L. Baker-Johnson : Même si cela peut sembler étrange, nous ne faisons pas ce travail pour l’argent. Cela n’a jamais été le cas. Nous n’espérons pas devenir riches. À m’entendre, on pourrait croire que nous n’avons pas d’ambition. Mais en fait, notre vision témoigne de l’évolution de la société. Les gens sont en quête de valeurs plus profondes que la réussite financière.
Les gens voient que l’argent que nous gagnons soutient d’autres programmes, ainsi que la collectivité du Yukon. Lumel est une source de solidarité communautaire, et sa croissance lui permet de soutenir une population plus large. En trois mois, nous sommes parvenus à couvrir les versements de nos emprunts et nos frais d’exploitation.
Q. : Quel est le secret de votre réussite ?
L. Baker-Johnson : Nous voulions ouvrir une galerie, offrir des ateliers au public et exprimer notre engagement social. La réussite du studio est fondée sur ces trois éléments. Comme nous soutenons la collectivité, nous recevons son soutien en retour et même de l’extérieur du Yukon. Le bouche-à-oreille fait son œuvre. Des touristes viennent nous rendre visite après avoir consulté notre site Web. Des gens viennent nous rencontrer en raison de nos valeurs sociales.
Q. : Parlez-nous de certaines des personnes qui ont contribué à rendre ce projet possible.
L. Baker-Johnson : J’ai beaucoup de chance d’être entourée par mon équipe, qui compte les artistes qui ont choisi de venir s’établir ici avec moi. C’étaient, comme moi, des étudiants du Alberta College of Art and Design (ACAD). C’est là qu’ils ont entendu parler de mon rêve. J’ai eu la chance que plusieurs étudiants décident de s’engager dans cette aventure en me rejoignant ici.

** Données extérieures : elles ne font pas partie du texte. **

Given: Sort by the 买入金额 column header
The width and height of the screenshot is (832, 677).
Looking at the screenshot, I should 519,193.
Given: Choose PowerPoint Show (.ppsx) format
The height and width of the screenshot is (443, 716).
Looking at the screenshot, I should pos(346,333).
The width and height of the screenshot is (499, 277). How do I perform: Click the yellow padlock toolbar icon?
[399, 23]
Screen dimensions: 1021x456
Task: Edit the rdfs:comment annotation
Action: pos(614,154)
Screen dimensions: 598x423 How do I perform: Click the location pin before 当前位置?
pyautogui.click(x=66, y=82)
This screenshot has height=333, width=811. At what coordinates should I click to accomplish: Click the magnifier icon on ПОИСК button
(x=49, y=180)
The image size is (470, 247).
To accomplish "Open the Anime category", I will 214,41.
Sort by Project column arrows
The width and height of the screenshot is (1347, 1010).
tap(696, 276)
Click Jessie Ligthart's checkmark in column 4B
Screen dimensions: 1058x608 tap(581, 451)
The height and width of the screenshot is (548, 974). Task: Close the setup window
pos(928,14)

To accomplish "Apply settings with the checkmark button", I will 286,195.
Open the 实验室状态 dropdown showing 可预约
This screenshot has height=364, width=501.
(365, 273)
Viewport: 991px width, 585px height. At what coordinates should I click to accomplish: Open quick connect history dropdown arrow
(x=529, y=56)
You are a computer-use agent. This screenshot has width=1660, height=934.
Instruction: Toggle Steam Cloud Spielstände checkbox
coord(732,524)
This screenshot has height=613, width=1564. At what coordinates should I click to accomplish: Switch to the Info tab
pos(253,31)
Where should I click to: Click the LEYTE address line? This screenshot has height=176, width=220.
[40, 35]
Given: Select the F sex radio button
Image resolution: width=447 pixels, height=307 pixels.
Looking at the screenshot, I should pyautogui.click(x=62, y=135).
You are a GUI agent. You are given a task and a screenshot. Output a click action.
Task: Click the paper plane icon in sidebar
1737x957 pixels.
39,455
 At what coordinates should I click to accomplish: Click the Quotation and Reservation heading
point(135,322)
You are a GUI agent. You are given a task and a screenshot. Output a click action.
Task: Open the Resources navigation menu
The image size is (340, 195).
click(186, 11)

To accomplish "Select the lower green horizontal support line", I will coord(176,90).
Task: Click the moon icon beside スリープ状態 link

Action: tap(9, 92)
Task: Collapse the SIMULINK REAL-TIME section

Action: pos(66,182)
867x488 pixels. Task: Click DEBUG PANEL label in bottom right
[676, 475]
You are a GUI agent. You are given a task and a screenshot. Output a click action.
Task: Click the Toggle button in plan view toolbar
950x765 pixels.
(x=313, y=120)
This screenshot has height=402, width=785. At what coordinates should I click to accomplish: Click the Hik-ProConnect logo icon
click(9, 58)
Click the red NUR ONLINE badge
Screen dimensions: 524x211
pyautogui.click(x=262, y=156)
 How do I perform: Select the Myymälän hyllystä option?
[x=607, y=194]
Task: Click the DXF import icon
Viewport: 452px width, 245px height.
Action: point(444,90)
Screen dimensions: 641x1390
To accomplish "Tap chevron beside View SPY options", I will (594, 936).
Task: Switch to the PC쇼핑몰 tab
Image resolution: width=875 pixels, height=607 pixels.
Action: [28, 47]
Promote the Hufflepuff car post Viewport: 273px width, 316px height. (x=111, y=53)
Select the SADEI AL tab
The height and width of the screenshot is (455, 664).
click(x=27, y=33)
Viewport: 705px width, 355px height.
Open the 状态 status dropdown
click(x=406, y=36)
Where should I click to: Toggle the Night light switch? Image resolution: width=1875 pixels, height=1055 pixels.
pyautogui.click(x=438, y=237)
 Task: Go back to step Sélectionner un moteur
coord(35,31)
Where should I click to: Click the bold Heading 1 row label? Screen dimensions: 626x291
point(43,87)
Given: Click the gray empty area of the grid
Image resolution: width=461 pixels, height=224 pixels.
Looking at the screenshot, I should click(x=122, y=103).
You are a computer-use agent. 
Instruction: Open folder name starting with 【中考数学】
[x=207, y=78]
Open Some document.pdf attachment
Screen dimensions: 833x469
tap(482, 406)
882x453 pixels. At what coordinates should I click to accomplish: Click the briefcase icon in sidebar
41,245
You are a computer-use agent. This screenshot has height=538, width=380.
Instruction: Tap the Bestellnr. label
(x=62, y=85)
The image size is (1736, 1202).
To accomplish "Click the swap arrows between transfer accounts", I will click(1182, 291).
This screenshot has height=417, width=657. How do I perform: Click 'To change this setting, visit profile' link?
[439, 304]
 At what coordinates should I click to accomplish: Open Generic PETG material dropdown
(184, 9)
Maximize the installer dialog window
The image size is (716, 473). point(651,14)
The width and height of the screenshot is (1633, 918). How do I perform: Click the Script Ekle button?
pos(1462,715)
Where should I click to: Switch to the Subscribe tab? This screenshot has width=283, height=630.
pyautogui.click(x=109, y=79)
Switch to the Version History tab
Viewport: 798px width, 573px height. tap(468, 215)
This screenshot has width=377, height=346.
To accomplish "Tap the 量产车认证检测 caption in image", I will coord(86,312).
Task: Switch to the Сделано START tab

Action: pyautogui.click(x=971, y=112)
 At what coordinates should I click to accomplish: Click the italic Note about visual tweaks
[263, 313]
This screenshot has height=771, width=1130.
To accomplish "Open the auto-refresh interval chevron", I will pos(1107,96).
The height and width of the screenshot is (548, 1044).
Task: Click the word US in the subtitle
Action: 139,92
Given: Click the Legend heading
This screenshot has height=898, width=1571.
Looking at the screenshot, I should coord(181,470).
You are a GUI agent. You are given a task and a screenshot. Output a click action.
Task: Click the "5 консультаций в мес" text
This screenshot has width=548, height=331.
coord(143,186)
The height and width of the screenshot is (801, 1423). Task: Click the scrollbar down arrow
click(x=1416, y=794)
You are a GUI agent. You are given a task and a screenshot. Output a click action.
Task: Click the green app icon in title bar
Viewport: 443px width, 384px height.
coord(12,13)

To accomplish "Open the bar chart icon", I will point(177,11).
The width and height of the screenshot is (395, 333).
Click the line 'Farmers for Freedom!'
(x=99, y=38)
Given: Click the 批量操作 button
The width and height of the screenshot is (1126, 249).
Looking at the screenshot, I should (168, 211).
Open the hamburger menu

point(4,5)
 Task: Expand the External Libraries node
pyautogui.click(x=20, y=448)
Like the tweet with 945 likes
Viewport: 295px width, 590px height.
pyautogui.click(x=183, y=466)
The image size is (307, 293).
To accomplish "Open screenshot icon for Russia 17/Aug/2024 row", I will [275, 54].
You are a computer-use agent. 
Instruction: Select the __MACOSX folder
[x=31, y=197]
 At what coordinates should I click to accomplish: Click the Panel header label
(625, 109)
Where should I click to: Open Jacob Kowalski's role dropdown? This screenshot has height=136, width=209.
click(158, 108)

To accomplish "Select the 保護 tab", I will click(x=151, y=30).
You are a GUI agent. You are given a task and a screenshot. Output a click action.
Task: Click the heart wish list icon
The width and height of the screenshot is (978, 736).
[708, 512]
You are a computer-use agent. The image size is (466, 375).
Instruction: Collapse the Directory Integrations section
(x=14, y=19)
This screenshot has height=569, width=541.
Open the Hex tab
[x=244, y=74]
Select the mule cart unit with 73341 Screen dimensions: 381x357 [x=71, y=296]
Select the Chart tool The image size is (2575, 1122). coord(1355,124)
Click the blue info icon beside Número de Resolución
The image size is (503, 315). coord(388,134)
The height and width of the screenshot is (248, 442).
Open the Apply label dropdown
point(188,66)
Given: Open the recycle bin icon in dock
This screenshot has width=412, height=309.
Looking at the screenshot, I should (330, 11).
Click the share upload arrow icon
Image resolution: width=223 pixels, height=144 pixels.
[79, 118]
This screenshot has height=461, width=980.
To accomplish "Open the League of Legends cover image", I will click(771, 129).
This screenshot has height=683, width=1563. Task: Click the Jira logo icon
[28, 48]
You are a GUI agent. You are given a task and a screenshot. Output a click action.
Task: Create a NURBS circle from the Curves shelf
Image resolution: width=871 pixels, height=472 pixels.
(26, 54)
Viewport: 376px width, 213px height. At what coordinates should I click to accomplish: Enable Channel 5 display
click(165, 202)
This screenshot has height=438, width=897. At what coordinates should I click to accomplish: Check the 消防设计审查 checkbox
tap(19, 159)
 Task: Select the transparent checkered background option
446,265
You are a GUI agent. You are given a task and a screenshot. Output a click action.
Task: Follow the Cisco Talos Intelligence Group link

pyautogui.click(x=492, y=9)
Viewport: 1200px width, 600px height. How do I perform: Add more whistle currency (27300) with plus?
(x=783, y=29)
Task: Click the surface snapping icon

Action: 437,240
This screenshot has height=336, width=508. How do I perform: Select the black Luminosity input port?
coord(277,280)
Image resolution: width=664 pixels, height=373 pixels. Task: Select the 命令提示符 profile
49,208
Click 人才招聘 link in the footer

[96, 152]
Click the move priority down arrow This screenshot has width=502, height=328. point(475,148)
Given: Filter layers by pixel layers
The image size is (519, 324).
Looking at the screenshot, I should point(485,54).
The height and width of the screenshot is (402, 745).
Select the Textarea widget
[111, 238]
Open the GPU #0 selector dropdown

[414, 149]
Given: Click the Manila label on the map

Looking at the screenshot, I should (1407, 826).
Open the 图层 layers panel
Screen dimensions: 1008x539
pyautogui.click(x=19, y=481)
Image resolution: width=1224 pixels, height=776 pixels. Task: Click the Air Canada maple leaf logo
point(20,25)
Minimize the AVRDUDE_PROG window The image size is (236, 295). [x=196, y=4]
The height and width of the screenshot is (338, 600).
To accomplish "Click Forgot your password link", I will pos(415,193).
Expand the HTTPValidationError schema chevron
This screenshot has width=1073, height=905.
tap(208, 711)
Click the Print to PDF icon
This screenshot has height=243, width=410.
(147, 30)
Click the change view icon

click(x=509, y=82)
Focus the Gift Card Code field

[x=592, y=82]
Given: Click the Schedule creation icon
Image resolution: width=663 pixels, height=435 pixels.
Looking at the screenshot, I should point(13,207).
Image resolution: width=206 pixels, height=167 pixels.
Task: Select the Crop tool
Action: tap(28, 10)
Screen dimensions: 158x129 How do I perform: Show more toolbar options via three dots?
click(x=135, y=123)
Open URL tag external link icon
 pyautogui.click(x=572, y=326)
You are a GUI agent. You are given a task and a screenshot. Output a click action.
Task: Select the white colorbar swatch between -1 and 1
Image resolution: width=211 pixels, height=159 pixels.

Et au départ, j’ai eu la chance que mes parents viennent s’établir au Yukon, une région merveilleuse et remplie de promesses. On y trouve des aventuriers, et ils contribuent au soutien que nous recevons. Les gens d’ici ont l’esprit ouvert et sont disposés à essayer des choses nouvelles.
Il y a aussi, bien sûr, mon mari, avec qui je suis depuis le secondaire. Il me soutient énormément dans la réalisation de mes rêves fous. Par ailleurs, mes enfants sont heureux de nous voir suivre nos rêves et contribuer au mieux-être de la collectivité.
Le maire de la ville a aimé le concept dès le début. Il a adoré les possibilités et le rêve que laissait entrevoir notre studio. Nous lui avons confirmé qu’il avait raison en devenant un endroit à visiter à Whitehorse.
Q. : C’est la première fois qu’une personne du Yukon reçoit un prix national soulignant son esprit d’entreprise. Quel effet cela vous a-t-il fait de recevoir une telle reconnaissance ?
L. Baker-Johnson : Lors du gala de remise des Prix canadiens de l’entrepreneuriat féminin RBC, j’ai porté des vêtements et des bijoux fabriqués par des gens du Yukon. J’y suis allée en tant que résidente du Yukon et entrepreneure représentant ce merveilleux territoire.
Je suis arrivée au Yukon à l’âge de six mois. J’ai ensuite vécu ailleurs pendant 30 ans, mais j’avais le mal du pays. Je voulais que mes enfants grandissent au Yukon.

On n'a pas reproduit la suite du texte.